■ **Work request**
From the listing below, output only the lines starting at the line that has "The image size is (1568, 723)." and ending at the line that has "This screenshot has width=1456, height=819.", exactly as they appear, ends included.
--- Excerpted records ---
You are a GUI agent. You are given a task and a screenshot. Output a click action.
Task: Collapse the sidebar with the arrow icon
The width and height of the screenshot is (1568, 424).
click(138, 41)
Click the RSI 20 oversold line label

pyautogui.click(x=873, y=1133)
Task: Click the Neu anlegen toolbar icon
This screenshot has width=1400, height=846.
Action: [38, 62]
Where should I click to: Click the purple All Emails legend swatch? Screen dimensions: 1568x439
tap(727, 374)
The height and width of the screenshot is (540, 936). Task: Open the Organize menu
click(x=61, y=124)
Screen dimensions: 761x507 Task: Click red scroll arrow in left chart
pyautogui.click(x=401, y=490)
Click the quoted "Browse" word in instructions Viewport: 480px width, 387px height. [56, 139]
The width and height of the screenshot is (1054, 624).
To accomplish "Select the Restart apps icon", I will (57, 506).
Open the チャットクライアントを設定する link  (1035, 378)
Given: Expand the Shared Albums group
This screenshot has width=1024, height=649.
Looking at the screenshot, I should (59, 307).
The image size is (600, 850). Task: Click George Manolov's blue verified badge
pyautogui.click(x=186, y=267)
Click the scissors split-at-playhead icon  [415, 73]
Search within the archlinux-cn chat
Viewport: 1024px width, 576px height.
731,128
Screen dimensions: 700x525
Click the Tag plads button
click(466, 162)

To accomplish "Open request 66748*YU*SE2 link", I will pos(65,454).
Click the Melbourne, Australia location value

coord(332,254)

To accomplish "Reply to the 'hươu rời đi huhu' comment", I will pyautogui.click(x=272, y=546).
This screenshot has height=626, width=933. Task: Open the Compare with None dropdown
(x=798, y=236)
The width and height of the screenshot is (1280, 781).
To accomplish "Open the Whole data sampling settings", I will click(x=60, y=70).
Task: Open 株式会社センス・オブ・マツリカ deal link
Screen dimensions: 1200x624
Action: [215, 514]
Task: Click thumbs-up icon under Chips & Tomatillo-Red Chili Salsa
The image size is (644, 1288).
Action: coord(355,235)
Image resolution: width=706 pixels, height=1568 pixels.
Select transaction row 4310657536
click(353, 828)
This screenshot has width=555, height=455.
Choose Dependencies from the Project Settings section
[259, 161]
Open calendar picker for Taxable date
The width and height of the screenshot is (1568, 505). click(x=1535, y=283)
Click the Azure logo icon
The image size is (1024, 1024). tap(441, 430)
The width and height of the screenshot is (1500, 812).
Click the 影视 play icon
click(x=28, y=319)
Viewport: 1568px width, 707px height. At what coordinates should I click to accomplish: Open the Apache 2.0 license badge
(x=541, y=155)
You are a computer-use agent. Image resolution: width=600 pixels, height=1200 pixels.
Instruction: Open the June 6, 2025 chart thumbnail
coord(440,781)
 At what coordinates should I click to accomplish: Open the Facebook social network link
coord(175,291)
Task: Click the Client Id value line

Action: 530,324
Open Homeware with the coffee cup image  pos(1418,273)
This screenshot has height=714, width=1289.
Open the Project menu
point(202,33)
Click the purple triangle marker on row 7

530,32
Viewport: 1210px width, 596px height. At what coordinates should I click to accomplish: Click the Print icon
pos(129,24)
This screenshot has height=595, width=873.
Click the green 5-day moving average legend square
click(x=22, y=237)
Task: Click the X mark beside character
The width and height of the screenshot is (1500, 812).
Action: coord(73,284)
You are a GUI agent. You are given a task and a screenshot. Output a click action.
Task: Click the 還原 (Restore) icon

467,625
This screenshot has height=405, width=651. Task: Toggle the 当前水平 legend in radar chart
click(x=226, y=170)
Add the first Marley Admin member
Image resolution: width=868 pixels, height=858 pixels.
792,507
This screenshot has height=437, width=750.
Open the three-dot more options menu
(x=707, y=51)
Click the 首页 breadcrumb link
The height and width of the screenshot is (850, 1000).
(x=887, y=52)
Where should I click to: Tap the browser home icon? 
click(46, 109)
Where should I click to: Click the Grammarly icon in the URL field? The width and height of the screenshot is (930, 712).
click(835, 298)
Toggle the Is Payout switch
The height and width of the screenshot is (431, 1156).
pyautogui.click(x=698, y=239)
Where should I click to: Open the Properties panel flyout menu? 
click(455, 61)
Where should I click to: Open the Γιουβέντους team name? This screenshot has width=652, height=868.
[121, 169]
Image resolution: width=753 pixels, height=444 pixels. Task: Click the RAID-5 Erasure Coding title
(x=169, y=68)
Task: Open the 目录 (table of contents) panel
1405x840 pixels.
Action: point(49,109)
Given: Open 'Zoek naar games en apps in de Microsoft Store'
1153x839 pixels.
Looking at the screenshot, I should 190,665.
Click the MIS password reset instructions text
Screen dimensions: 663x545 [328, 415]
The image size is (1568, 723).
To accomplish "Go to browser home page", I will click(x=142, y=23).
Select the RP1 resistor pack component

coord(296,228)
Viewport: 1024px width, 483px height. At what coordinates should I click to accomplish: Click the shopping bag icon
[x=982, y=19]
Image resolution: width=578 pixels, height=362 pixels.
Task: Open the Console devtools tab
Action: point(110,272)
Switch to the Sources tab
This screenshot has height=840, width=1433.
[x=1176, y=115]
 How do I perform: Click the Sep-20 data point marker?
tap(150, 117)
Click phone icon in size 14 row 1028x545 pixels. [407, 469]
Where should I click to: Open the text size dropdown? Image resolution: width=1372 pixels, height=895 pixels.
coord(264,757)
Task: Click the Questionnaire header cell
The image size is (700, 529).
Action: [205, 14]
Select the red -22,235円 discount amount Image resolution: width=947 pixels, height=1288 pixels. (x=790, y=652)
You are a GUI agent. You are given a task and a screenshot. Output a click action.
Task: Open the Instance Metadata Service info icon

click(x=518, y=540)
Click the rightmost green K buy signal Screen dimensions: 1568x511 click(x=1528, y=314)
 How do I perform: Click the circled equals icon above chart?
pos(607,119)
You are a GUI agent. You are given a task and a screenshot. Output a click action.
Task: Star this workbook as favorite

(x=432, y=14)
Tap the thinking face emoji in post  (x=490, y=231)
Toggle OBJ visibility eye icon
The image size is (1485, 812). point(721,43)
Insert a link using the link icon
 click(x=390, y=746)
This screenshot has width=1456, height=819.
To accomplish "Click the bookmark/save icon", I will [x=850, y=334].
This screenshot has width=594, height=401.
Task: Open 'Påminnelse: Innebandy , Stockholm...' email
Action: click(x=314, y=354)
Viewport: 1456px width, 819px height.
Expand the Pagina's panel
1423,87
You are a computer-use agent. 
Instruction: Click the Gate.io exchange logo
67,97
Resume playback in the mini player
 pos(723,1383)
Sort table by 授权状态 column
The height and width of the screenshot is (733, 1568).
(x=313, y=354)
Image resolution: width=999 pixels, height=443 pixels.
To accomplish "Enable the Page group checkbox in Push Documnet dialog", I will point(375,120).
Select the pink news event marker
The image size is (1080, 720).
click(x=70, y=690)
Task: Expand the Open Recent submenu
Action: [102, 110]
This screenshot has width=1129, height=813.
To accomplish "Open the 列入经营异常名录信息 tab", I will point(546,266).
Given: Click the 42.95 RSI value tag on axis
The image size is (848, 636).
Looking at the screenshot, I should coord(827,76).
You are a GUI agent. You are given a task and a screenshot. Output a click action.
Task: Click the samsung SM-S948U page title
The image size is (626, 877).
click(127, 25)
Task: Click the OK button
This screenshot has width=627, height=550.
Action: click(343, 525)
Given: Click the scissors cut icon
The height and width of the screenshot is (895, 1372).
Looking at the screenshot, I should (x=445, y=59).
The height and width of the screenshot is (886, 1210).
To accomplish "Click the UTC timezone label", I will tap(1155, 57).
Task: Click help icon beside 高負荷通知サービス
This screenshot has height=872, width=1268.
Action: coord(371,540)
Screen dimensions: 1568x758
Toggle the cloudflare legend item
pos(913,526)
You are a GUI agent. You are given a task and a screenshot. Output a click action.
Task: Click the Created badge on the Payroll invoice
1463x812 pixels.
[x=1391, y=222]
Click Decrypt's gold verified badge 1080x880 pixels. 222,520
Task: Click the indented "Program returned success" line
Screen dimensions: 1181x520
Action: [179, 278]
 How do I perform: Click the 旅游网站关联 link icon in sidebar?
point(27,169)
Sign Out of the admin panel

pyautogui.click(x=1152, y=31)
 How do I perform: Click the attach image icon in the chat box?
---
■ **Response area**
The image size is (1568, 723).
To accomplish "Go to browser home page", I will click(x=142, y=23).
Select the RP1 resistor pack component

coord(296,228)
Viewport: 1024px width, 483px height. At what coordinates should I click to accomplish: Click the shopping bag icon
[x=982, y=19]
Image resolution: width=578 pixels, height=362 pixels.
Task: Open the Console devtools tab
Action: point(110,272)
Switch to the Sources tab
This screenshot has height=840, width=1433.
[x=1176, y=115]
 How do I perform: Click the Sep-20 data point marker?
tap(150, 117)
Click phone icon in size 14 row 1028x545 pixels. [407, 469]
Where should I click to: Open the text size dropdown? Image resolution: width=1372 pixels, height=895 pixels.
coord(264,757)
Task: Click the Questionnaire header cell
The image size is (700, 529).
Action: [205, 14]
Select the red -22,235円 discount amount Image resolution: width=947 pixels, height=1288 pixels. (x=790, y=652)
You are a GUI agent. You are given a task and a screenshot. Output a click action.
Task: Open the Instance Metadata Service info icon

click(x=518, y=540)
Click the rightmost green K buy signal Screen dimensions: 1568x511 click(x=1528, y=314)
 How do I perform: Click the circled equals icon above chart?
pos(607,119)
You are a GUI agent. You are given a task and a screenshot. Output a click action.
Task: Star this workbook as favorite

(x=432, y=14)
Tap the thinking face emoji in post  (x=490, y=231)
Toggle OBJ visibility eye icon
The image size is (1485, 812). point(721,43)
Insert a link using the link icon
 click(x=390, y=746)
This screenshot has width=1456, height=819.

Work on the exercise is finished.